So all the times I've been to Inside 72, the likelihood is there's been Urbanites in there?

<makes note to scrutinise clientele more closely without looking like a shifty weirdo>


----------



## Tank Girl (Mar 31, 2006)

real life and urban collide 

I may never go out again


----------



## mod (Mar 31, 2006)

"certainly if Mr Inside72's controlling the tunes"

Well said suzee blue cheese!  I agree 100%. That fella has taste!


And yes Sweet FA. Seems like a few of us are regulars. Ever see a fella in glasses and a crombie in there say hello.


----------



## Sweet FA (Mar 31, 2006)

Will do mod; & if you see a bloke with red eyes and baby sick on both shoulders crying into a pint; best leave him alone, he's not slept for a while


----------



## Sweet FA (Mar 31, 2006)

Tank Girl said:
			
		

> real life and urban collide
> 
> I may never go out again



I know - terrifying isn't it? So; you're a Nesbitt stalker too, eh? He used to live at the bottom of my road but I think he's moved to Forest Hill now (to be nearer Linda Barker no doubt).


----------



## rennie (Mar 31, 2006)

i saw him one morning looking like death on the brixton road by the library.


----------



## Brixton Hatter (Mar 31, 2006)

PacificOcean said:
			
		

> Places without chains are dire for shopping (ie places like Camberwell, Tulse Hill/West Norwood and Stockwell)


Tulse Hill/West Norwood has a woolworths, 2 somerfields, a subway etc - plenty of chains. but yhou're right, the shopping there is not amazing. i'm not necessarily against new chain shops opening in places like tulse hill, because they're probably needed to a certain extent. but they're probably not needed in places like brixton or peckham where there are already thriving markets and a small shop economy, and where the introduction of new chain shops would probably only harm the exisiting businesses.



			
				PacificOcean said:
			
		

> [camberwell] doesn't have the choice of say Brixton or Peckham.


and this is the point - "the choice" in Brixton or Peckham comes from the diversity of shops/market - something that can only suffer (imo) with the introduction of big chain stores. (i mean look at the massive queues in brixton sainsburys about 5.30pm of people buying fruit and veg, bread, newspapers etc when you can get them all round the corner in the market/little shops with no queues and probably cheaper and better quality  )

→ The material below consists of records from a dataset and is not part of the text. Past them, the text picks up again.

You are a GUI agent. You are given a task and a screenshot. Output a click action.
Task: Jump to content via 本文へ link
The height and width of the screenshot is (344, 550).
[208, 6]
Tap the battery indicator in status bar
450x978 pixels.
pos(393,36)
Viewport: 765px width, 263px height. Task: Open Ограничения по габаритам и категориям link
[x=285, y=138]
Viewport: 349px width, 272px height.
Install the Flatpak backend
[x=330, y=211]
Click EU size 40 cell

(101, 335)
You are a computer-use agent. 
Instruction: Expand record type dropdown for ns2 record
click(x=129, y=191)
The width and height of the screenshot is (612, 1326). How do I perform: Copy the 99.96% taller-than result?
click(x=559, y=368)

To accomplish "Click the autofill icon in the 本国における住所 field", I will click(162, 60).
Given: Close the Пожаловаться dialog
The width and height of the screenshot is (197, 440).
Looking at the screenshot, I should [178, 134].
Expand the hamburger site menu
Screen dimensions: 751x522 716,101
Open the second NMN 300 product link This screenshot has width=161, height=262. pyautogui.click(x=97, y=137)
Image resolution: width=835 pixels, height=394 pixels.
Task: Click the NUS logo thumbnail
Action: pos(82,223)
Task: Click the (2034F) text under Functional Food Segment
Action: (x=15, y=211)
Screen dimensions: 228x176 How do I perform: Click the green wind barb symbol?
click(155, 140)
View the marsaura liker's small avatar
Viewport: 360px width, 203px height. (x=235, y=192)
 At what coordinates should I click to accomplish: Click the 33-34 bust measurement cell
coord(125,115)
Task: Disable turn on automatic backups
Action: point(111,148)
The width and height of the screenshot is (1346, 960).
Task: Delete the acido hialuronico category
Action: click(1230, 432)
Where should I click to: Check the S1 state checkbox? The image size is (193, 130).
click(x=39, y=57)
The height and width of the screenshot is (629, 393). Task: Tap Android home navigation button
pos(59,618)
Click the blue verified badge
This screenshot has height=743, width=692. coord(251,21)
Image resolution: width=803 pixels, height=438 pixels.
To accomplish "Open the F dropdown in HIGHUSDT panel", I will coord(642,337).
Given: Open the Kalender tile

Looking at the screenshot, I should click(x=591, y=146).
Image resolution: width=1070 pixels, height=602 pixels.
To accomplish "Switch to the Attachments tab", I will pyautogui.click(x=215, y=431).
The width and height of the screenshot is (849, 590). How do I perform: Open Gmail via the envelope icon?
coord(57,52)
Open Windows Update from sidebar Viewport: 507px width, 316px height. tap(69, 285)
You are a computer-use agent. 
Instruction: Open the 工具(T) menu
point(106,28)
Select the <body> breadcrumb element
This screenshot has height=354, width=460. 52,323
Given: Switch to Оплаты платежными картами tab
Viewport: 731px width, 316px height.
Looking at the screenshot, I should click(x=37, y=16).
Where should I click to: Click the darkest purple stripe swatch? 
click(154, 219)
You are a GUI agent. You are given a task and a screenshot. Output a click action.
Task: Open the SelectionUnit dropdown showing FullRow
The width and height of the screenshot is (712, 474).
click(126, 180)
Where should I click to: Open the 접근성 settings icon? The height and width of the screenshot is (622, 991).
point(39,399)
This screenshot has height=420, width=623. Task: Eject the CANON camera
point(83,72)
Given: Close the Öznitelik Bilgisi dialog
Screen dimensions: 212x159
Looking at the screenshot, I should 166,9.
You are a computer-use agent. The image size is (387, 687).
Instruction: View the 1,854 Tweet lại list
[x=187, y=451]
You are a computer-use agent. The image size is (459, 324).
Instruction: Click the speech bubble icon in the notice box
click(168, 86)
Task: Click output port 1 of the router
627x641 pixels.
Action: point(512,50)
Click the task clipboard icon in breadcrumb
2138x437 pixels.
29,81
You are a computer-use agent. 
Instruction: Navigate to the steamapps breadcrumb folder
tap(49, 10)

but coming back to e dulwich, i reckon it's probably a better place for a cafe nero than anywhere else round here, in terms of who would use it. as tanky said, it was full of people when she went past. rather in ED than in brixton !(although I wouldn't go in there either way!)


----------



## Sweet FA (Mar 31, 2006)

Yeh, he likes a pint. He used to drink in the EDT when Man U were playing - seems like a decent bloke.


----------



## rennie (Mar 31, 2006)

Sweet FA said:
			
		

> Yeh, he likes a pint. He used to drink in the EDT when Man U were playing - seems like a decent bloke.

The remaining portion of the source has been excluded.